- [Extracted text]
# # # #

For me, needlework is absolutely a carrot – it is my inducement to get myself to perform (whether household tasks, job-related activities, whatever) so that I can embroider with a clear conscience. Basically, I do what I have to do so that I can do what I want to do. That’s not to say that everything besides needlework is drudgery; on the contrary, I like my job and I like doing other necessary things that relate to normal living. I always find, though, that if I have a goal (get this done now so I can do that later), I work with more energy and focus.

Do you want to know what my carrots are right now? Well – here they are:

First, I’m working on a goldwork project – a small project that’s a lot of fun so far. I’m giving it to my niece for her wedding in November. I would like to have it finished by the end of next week, which isn’t impossible. I’ve done all the silk shading, and now it’s just a matter of the goldwork.

Goldwork with Silk Shading: project in the works

This is a picture of part of the project. I can’t blog the whole thing right now, as the project isn’t really “mine.” Once it’s published, I’ll show you my finished work and tell you about it at length. But don’t you love the colors so far?

Goldwork with Silk Shading: project in the works

Here’s a little shot showing you how a vine is narrowed using gold passing thread. The vine is originally two pairs of passing thread (gold passing thread is generally couched in pairs). Then, about halfway around, I plunged one thread (half of a pair), and then a bit later, another thread, to narrow the vine to only one pair of passing threads. I think the designer was ingenious with this little touch.

After this is finished, I’ll move on to beginning my Pelican.

Pelican of Mercy in Needlepoint or Canvas Work

This is the piece that I bought the threads for on my recent shopping venture. It’s painted on 18 ct. canvas and the whole thing will be worked in tent stitch. The canvas was designed and painted by Judy of Possibilities, etc. I’ve had it for a while, and had every intention of starting it last spring, but, amazingly enough, I never had a chance to go shopping for threads until just a few weeks ago.

# # # #

- [Collected data]
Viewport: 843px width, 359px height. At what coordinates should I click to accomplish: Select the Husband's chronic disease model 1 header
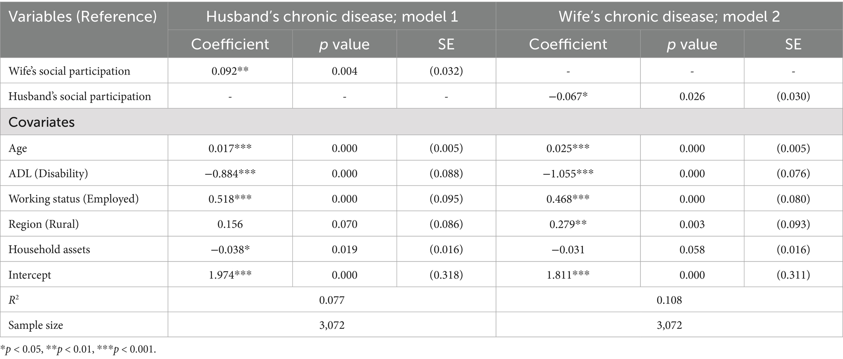click(332, 17)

# # # #

- [List of tasks]
1. Translate this sentence from the needlework post into Spanish: "Basically, I do what I have to do so that I can do what I want to do."
2. Write out the part of the needlework post starting with "This is the" and going on through "few weeks ago.".
3. Continue the needlework post from the point after its last sentence.

- [Results]
1. Básicamente, hago lo que tengo que hacer para poder hacer lo que quiero hacer.

2.
This is the piece that I bought the threads for on my recent shopping venture. It’s painted on 18 ct. canvas and the whole thing will be worked in tent stitch. The canvas was designed and painted by Judy of Possibilities, etc. I’ve had it for a while, and had every intention of starting it last spring, but, amazingly enough, I never had a chance to go shopping for threads until just a few weeks ago.

3.
Pelican of Mercy in Needlepoint or Canvas Work

I don’t plan to stitch the whole piece in one sitting. (Oh, no kidding??) Actually, it’s going to be an on-and-off piece, for something to stitch on now and then, between projects and whenever I’m on a needlepoint roll. I don’t think I would enjoy glutting myself entirely on tent stitch for months until this is finished. I’m looking forward to working it.

My next little project is going to be BABY BOOTIES. I’m excited about this one!!!! I’m going to make a couple sets of little baby booties out of wool felt (I think I’ll try some different lining ideas, though – like lining them with flannel, or, for cold weather, perhaps fleece?). They’ll be embroidered, of course, and I hope they turn out cute. I’ve got a pattern set from McCall’s (pattern #2867).

McCall's Baby Booty Pattern

I’ve also found some cute patterns online. I especially like this Bitty Booties pattern from Heather Bailey Designs (PDF). You’ll find it on her blog Hello My Name is Heather.

I’ve also been in the process of designing a really ambitious project.

Sketched Design for Ecclesiastical Embroidery

It’s ecclesiastical embroidery and will feature mostly silk shading and goldwork. The design is still in the works, and it’s really l-a-r-g-e. I still have some sketching to do on it, like finishing the angels in the arm of the cross:

Sketched Design for Ecclesiastical Embroidery

My plan is to break the design down into workable elements that will be appliqued together onto the main ground fabric. This is a whole new adventure for me – at least on this scale. I’ll definitely be keeping you posted on this project’s development. If I flop or just give up, you’ll be the first to know!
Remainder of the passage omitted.